A potential problem:

“ReAct depends a lot on the information it’s retrieving; non-informative search results derails the model reasoning and leads to difficulty in recovering and reformulating thoughts”

▶️ https://blog.langchain.dev/automating-web-research/ & https://github.com/langchain-ai/web-explorer/blob/main/web_explorer.py They came up with the procedure that everyone would come up with, but with a slight twist at the end:

use an LLM to generate N search queries
execute 1 search query (using a Bing/Google/Taviliy search tool)
choose top K links per query
scrape information from all N*K links
store the scraped information (documents) in a vectorscore
find the most relevant documents for each original search query

So the thing that they do differently compared to gpt-researcher is that they store the scraped websites in a vectorstore and then run a similarity search (vector similarity? vector cosine?) against the original search query.

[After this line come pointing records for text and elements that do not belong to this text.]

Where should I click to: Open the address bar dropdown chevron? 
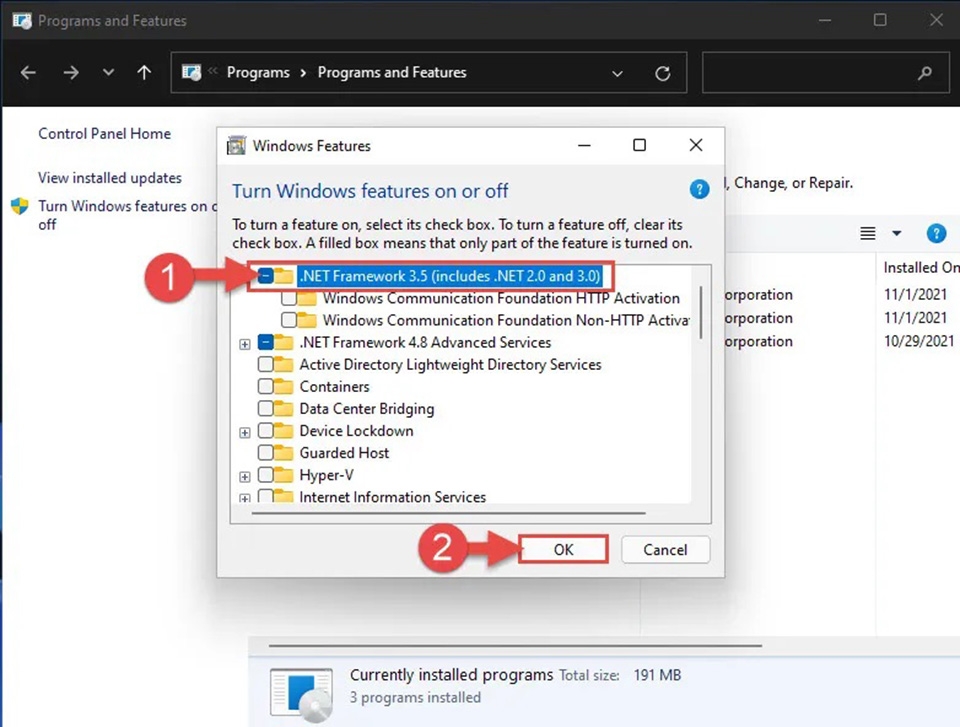617,72
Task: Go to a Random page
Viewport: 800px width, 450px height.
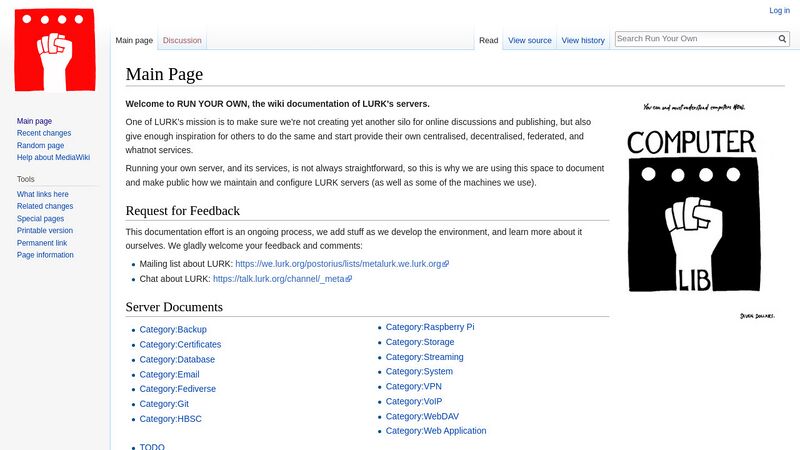Action: 41,145
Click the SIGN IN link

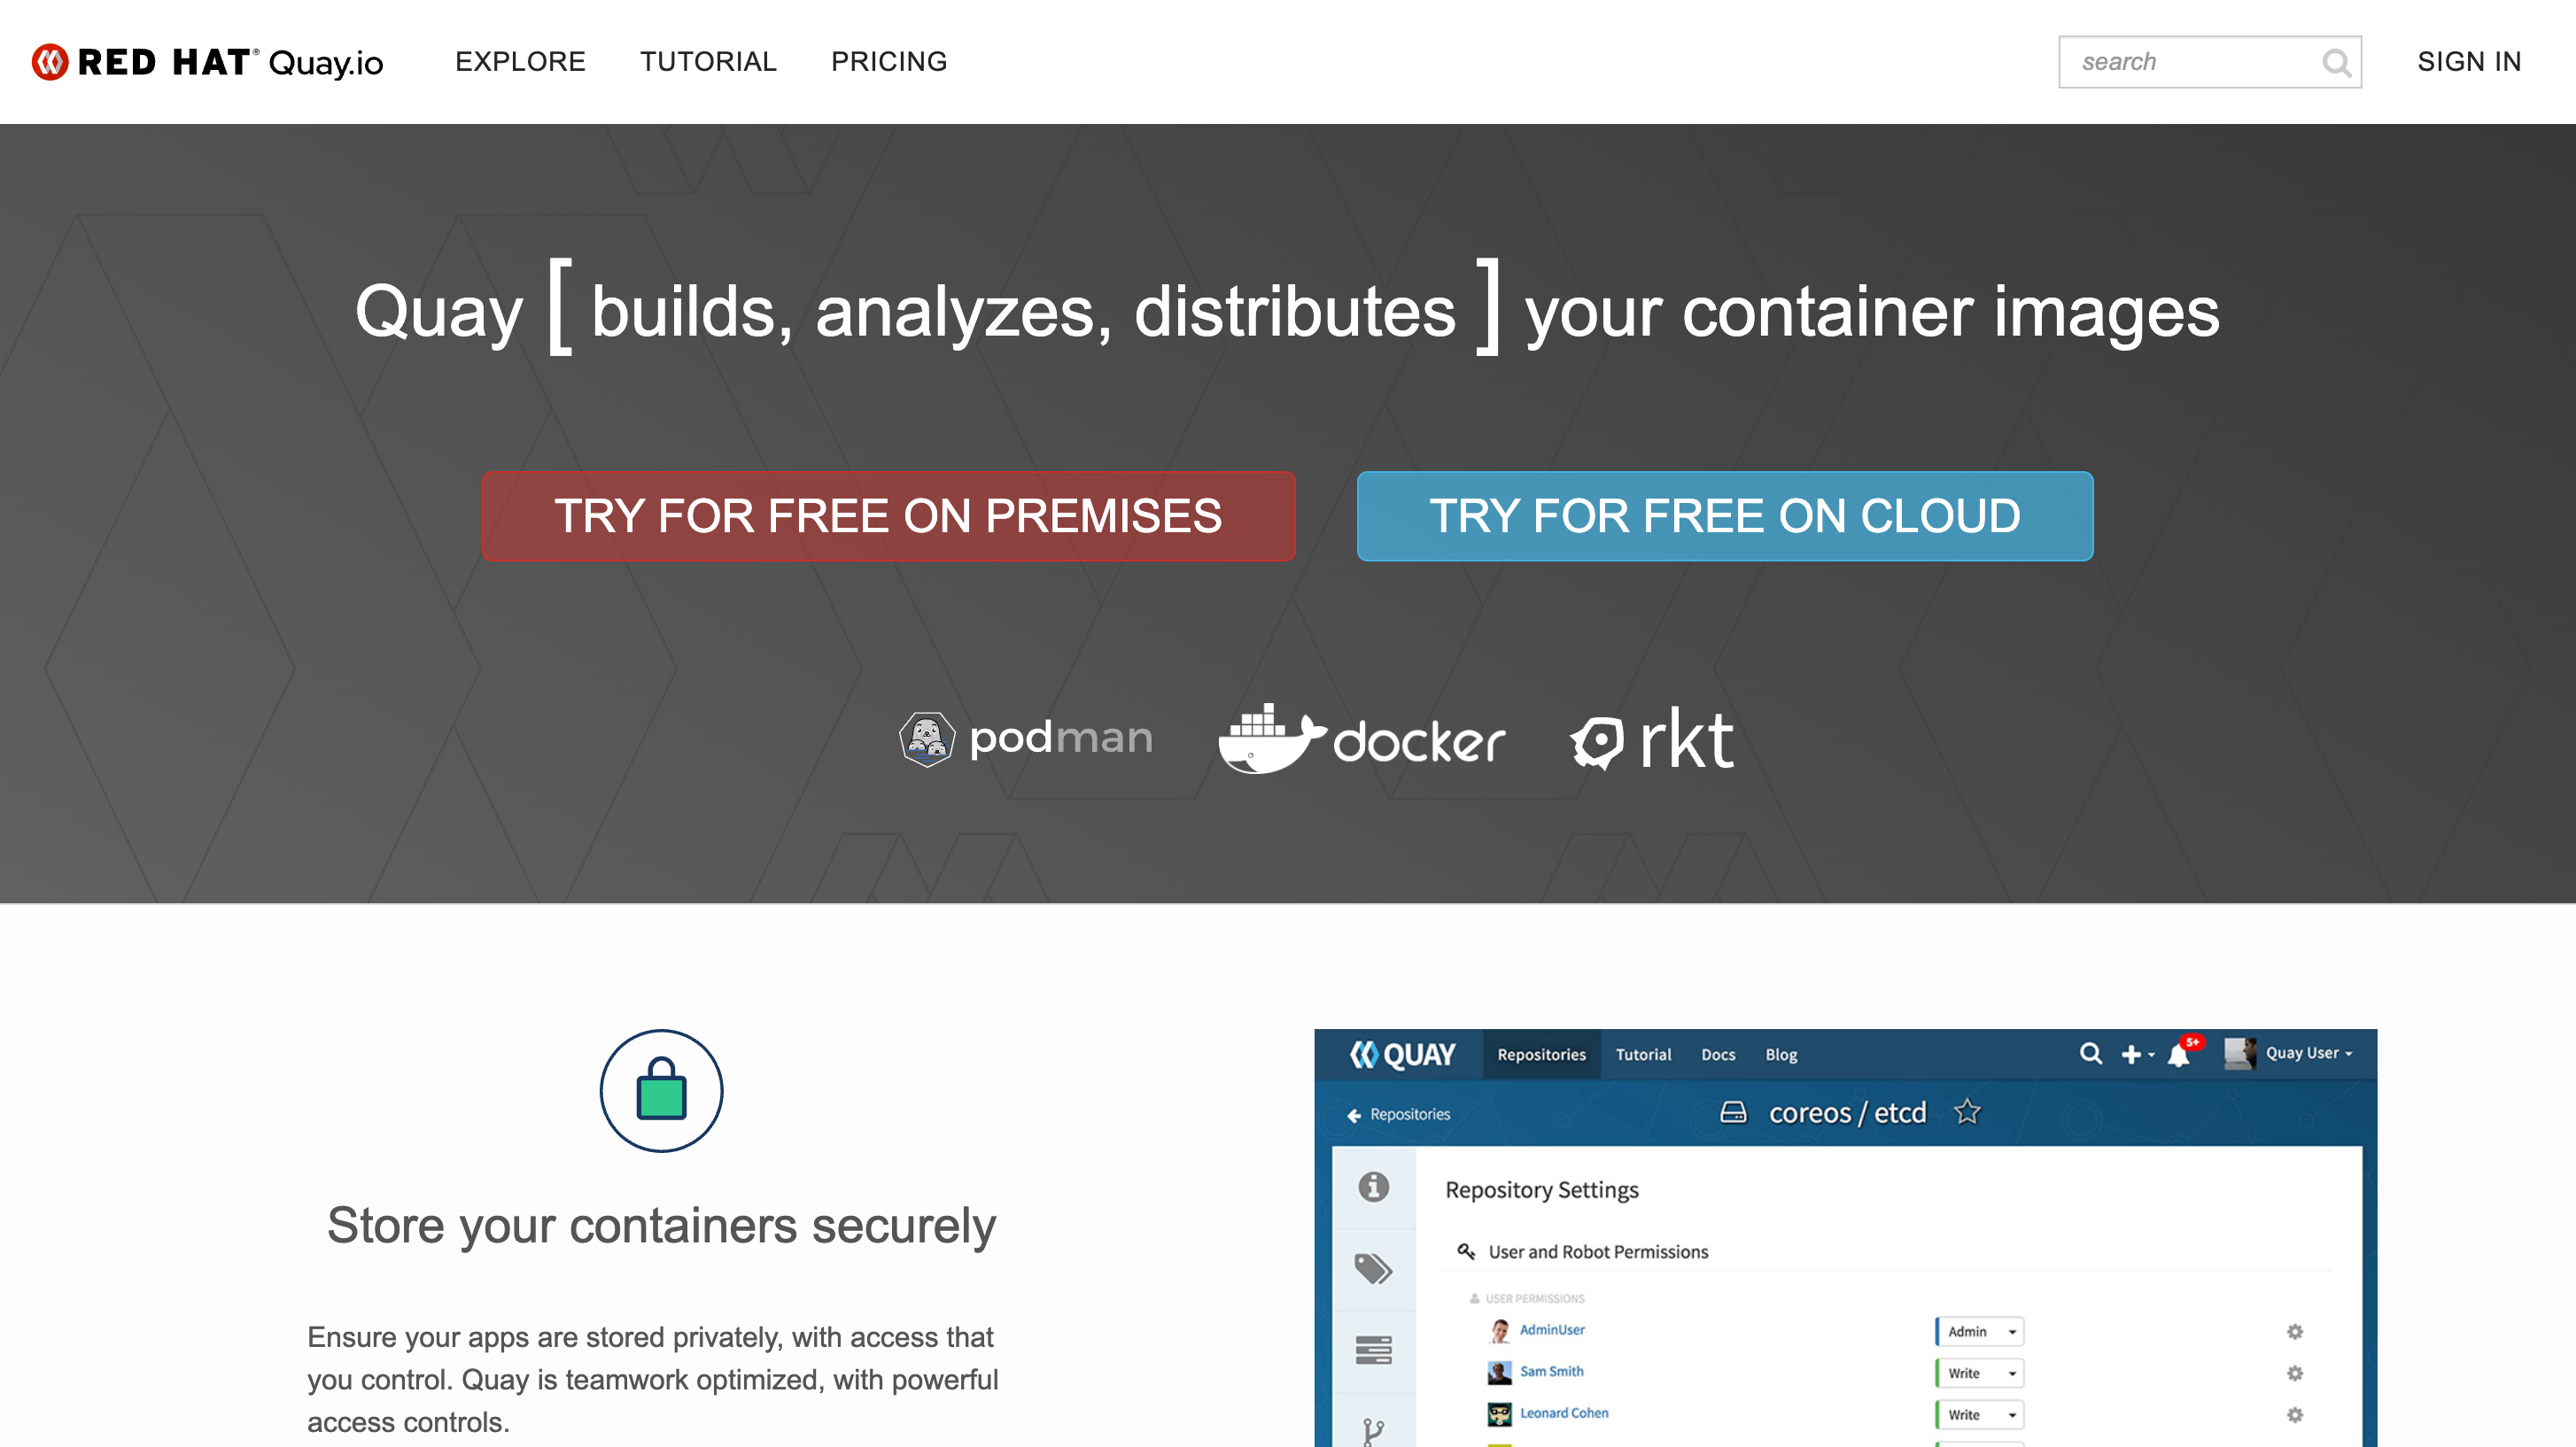2471,60
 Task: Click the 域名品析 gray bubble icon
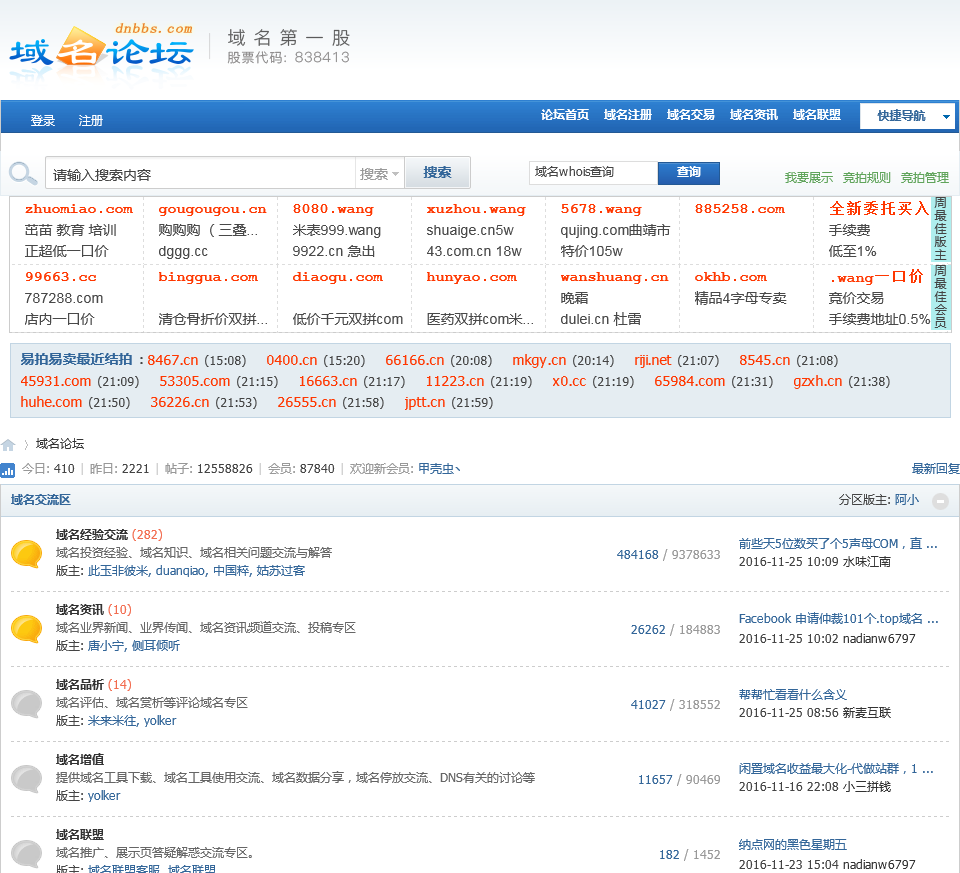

📚 https://python.langchain.com/docs/modules/agents/how_to/custom_agent/ Here’s a hint of how the agent_scratchpad actually looks like:

{"agent_scratchpad": lambda x: format_to_openai_tool_messages(x["intermediate_steps"])}

💡 SalesGPT, a template built using langchain, utilizes the concept that the creator of langchain talks about in a recent podcast: “agents as state machines”.

💭 The idea is to create a prompt that defines all states in which a conversation can be in.

Consider a conversation that occurs when a seller reaches out to a potential customer. At first, the seller should introduce himself. This is stage "1": "Introduction. At some point, the seller should reveal his intentions and describe the product he wants to sell. This is stage "3": "Value proposition". And so forth.

conversation_stage_dict: Dict = {
    "1": "Introduction: Start the conversation by introducing yourself and your company. Be polite and respectful while keeping the tone of the conversation professional. Your greeting should be welcoming. Always clarify in your greeting the reason why you are contacting the prospect.",
    "2": "Qualification: Qualify the prospect by confirming if they are the right person to talk to regarding your product/service. Ensure that they have the authority to make purchasing decisions.",
    "3": "Value proposition: Briefly explain how your product/service can benefit the prospect. Focus on the unique selling points and value proposition of your product/service that sets it apart from competitors.",
    "4": "Needs analysis: Ask open-ended questions to uncover the prospect's needs and pain points. Listen carefully to their responses and take notes.",
    "5": "Solution presentation: Based on the prospect's needs, present your product/service as the solution that can address their pain points.",
    "6": "Objection handling: Address any objections that the prospect may have regarding your product/service. Be prepared to provide evidence or testimonials to support your claims.",
    "7": "Close: Ask for the sale by proposing a next step. This could be a demo, a trial or a meeting with decision-makers. Ensure to summarize what has been discussed and reiterate the benefits.",
}

You can consider each state as a node. When you are in a node you can transition to other nodes. Transitions from one node to another node could be described using transition probabilties. Probably you can design the prompt such that the LLM decides on his own which node to transition to next. In that case, transition probabilities are implicit. But you could probably design the prompt such that the LLM is nudged to prefer certain transitions. In that case, transition probabilities are both implicit (LLM still reasons on his own) and explicit (in your prompt, you tell the LLM which transitions to prefer).

What I don’t like is that LangChain is also using the graph data structures (nodes, edges, transition probabilities) for designing multi-agent systems. In their mental model for multi-agent systems, each agent is a node. And agent A can deligate work to agent B. For example, a planner agent might call a research agent to do research.